Data entries:
────────────────────

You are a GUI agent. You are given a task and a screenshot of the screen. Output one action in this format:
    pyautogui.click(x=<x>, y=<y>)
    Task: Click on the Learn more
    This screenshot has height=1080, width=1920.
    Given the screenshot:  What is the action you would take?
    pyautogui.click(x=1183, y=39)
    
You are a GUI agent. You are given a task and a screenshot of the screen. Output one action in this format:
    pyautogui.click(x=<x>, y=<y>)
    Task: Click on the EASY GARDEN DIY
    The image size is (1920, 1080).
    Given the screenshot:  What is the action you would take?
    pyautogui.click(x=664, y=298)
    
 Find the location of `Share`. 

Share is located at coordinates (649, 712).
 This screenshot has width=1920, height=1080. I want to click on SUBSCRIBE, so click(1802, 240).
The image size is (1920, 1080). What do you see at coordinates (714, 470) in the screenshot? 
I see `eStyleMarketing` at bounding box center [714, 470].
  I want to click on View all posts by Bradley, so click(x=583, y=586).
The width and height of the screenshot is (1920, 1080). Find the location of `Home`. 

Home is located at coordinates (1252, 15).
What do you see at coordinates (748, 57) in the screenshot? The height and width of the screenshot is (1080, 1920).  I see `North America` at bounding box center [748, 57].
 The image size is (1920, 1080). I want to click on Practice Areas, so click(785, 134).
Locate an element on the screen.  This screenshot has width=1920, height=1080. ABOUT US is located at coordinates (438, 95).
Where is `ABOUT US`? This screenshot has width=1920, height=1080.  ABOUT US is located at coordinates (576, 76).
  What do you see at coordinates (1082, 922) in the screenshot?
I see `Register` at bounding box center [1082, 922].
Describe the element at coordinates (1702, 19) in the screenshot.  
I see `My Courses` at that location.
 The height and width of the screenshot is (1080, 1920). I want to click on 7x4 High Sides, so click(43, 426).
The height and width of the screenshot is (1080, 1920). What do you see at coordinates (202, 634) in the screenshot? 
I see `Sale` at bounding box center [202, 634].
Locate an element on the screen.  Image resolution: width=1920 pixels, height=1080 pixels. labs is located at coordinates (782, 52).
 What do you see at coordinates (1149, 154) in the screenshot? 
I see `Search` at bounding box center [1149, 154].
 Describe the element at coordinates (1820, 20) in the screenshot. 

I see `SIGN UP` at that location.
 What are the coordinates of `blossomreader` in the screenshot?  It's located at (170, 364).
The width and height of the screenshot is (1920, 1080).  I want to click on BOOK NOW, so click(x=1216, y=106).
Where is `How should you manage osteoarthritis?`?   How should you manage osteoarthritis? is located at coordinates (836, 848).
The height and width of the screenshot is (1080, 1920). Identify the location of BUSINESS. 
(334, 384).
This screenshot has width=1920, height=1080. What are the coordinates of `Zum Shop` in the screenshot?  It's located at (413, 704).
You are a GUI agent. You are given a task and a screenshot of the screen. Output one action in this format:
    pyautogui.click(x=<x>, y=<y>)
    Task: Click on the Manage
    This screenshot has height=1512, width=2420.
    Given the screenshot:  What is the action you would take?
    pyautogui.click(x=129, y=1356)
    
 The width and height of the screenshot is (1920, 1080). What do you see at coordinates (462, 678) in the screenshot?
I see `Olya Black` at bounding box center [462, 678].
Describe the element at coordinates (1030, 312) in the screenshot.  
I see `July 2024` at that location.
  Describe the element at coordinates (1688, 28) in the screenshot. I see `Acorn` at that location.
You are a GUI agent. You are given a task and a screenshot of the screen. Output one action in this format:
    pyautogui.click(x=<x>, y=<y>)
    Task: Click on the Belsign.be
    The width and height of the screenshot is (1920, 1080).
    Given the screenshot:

────────────────────

> _WORK TO BE COMPLETED_:
Collect every line of the items above that contains the word "located", and copy each one out. Case counts.

> _EXERCISE OUTPUT_:
Share is located at coordinates (649, 712).
Home is located at coordinates (1252, 15).
Locate an element on the screen.  This screenshot has width=1920, height=1080. ABOUT US is located at coordinates (438, 95).
Where is `ABOUT US`? This screenshot has width=1920, height=1080.  ABOUT US is located at coordinates (576, 76).
Locate an element on the screen.  Image resolution: width=1920 pixels, height=1080 pixels. labs is located at coordinates (782, 52).
 What are the coordinates of `blossomreader` in the screenshot?  It's located at (170, 364).
Where is `How should you manage osteoarthritis?`?   How should you manage osteoarthritis? is located at coordinates (836, 848).
This screenshot has width=1920, height=1080. What are the coordinates of `Zum Shop` in the screenshot?  It's located at (413, 704).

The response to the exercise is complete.